Nvidia (NASDAQ:NVDA | NVDA Price Prediction) may be about to remind the AI world who still runs the show. Reports circulating this week suggest the company is preparing a new chip specifically targeting the inference market, and Jim Cramer took notice on his program.
Here’s what Cramer said last night:
“Nvidia is about to announce a new chip that can compete with pesky offerings from competitors. Several companies, including long standing Nvidia customers, have been bragging about how they make a particular kind of AI semiconductor ones for inference. And Nvidia, well, it looks like they may have something against that that could be better.”
Nvidia shares rallied nearly 3% on the news. They’ve given up part of those gains today, but that’s amid a broad market sell-off that saw the Dow down more than 1,000 points in early trading. Let’s look at what NVIDIA’s new inference chip is and how it could change the battle between the company and rivals like Broadcom (Nasdaq: AVGO) and Alphabet (Nasdaq: GOOG)(Nasdaq: GOOLG).
Why Inference Is the New Battleground
Training is the expensive, power-hungry process of building an AI model. Inference is what happens every time someone uses that model: every query, every response, every decision. As AI moves from labs into products, inference volume explodes.

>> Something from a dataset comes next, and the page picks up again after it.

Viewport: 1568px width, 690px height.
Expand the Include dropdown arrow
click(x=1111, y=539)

Nvidia has long dominated AI training hardware, but inference favors efficiency over raw throughput, which is exactly why competitors have found an opening. Companies like Broadcom have argued that NVIDIA’s GPUs aren’t specialized enough for inference and will soon prove to be too expensive.
Recently, NVIDIA purchased the IP and most the employees from startup Groq.

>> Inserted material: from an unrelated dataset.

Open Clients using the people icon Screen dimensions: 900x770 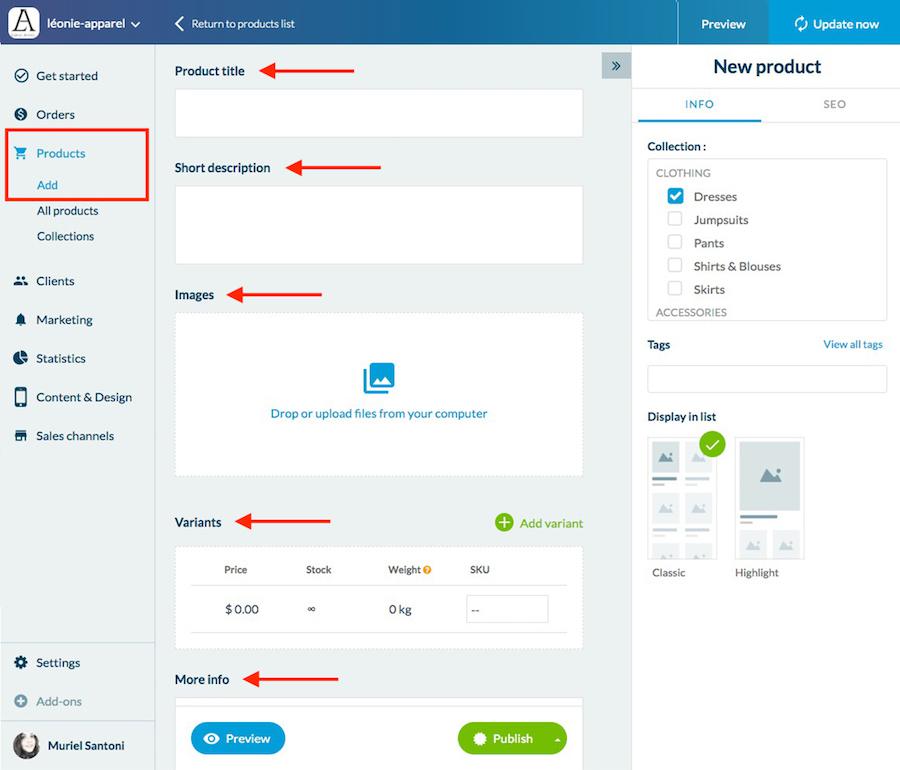click(21, 281)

The specifics of Groq’s technology are fairly technical, but there’s the key idea. Groq has been working on an entirely different architecture than NVIDIA’s GPUs.

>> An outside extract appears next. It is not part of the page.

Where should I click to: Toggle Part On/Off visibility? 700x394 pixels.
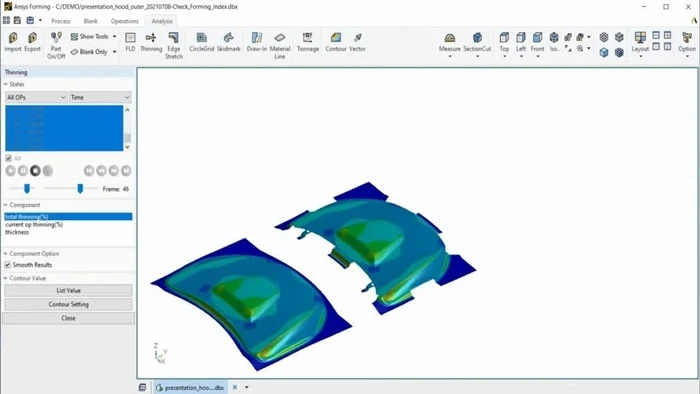click(x=56, y=45)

In short, it utilizes a compiler that pre-plans operations. So instead of needing to coordinate high-bandwidth memory, Groq’s chips execute a schedule using on-chip SRAM.
The downside to this architecture is that pre-compiling is difficult. You need chips to be perfectly synchonized, which is an incredibly difficult engineering challenge. NVIDIA has presented innovations at recent conferences that strongly hint at the company discovering a solution to synchonize Groq’s chips.
So, the market is putting two and two together. NVIDIA shelled out $20 billion for Groq, and plans to utilize its ‘clock-forwarded die-to-die links’ to commercialize Groq. It’s expected NVIDIA could announce this new chip built for inferencing workloads at GTC, which takes place later his month.
What this Means for NVIDIA’s Competitors
I know the above portion was fairly technical, but here’s the key takeaways.
- This isn’t for training: Groq’s architecture isn’t built for training models but rather inferencing. It gives NVIDIA a potential strategic ‘masterstroke’ because it would allow the company to bypass markets like high-bandwidth memory that have severe shortages. In short, if NVIDIA releases a new inference system based on Groq’s technology, it could allow the company to further surpass Wall Street targets in the upcoming years as NVIDIA would avoid supply constrains.
- Blunts competitive threats: As stated earlier, the argument from companies like Broadcom and Marvell has been that NVIDIA chips have too many ‘jack of all trades’ features and aren’t built to be competitive in inferencing over time. They argue custom chips will have better economics. This allows NVIDIA to attack those complaints head on.
We’ll have to see what exactly NVIDIA announces at GTC, but it does seem as though the company may have pulled off another brilliant move purchasing Groq. Right now Jim Cramer is talking about chips from the company, but after GTC expect talk of NVIDIA’s new chips to be all over the financial world.